Looking at asymmetric fracture growth of child wells drilled near parent wells, Nagel spoke about worsening depletion areas that are influenced by stress shadows. He argued that if a parent well has asymmetric fractures and a child well is drilled next to it, rogue-length fractures will be worse.
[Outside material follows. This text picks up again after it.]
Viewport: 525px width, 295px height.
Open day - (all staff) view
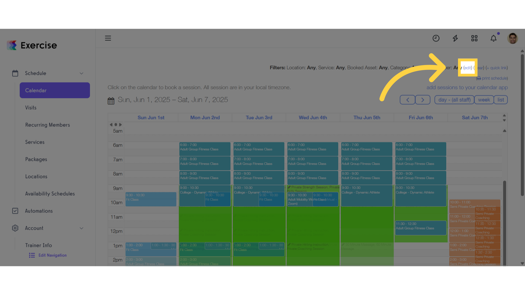454,100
Any stress field, whether it’s induced with depletion or production, or structural such as a fault, will create asymmetric potentially rogue-length fractures, he said.

“We’re going to get even more of these because now we’ve got the additional heterogeneity of the stress field from the parent well, which is contributing to the issue of rogue-length hydraulic fractures,” given fractures tend to grow toward the path of least resistance.
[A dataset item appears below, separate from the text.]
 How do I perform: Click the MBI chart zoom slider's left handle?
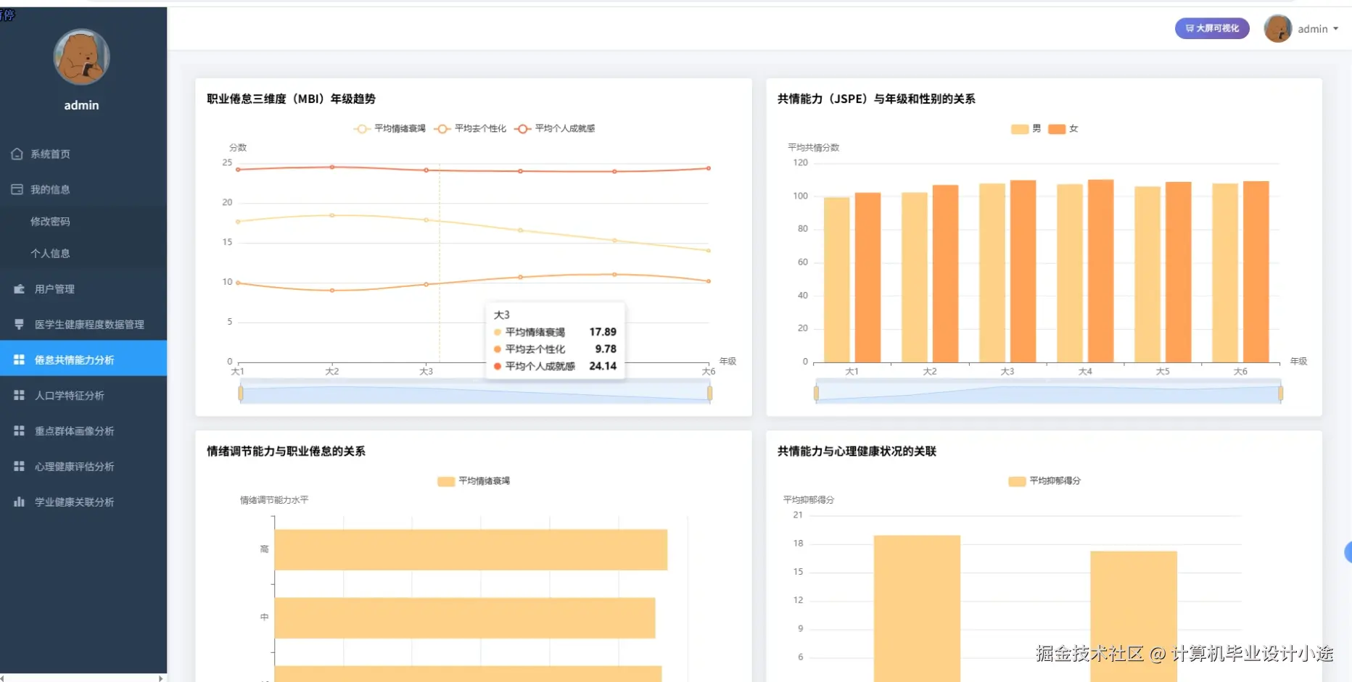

Asymmetric depletion fields around the parent well add to the complexity of understanding where fractures are growing, he said.

Stress shadows, which relate to the increase of stress near a fracture, also change the stress field and could influence fracture propagation, potentially creating rogue-length fractures, according to Nagel.

Adding to the challenge is dynamics. As crews pump, fractures grow and stress shadows change.

“The other thing we have to bear in mind about stress shadows is the additive effect as we get our fractures closer and closer together,” he noted.

Rock fabric is also influential, considering it can either promote or impede propagation. Nagel pointed out that the characteristics of rock fabric may or may not be open or closed to allow flow or not, aligned with the stress field, have variable aperture or friction, or separate rock with different properties.

The rock fabric may allow propagating hydraulic fractures to cross, partial cross or not cross an interface. In addition, “rock fabric, particularly open rock fabric, will influence leak-off and hydraulic fracture dimensions,” Nagel explained in the presentation. “This, in turn, will influence the pressure and stress fields for subsequent fractures.”

Technology is helping developers of shale oil and gas resources better understand rock fabric and pathways. Active Fracture Images, formally called TFIs, have been around for more than a decade, according to Nagel, but it is shedding light on the topic. The technology uses passive seismic to evaluate subsurface pathways. The wells are looked at before and after stimulation, he said, using passive seismic to identify pathways in the rock.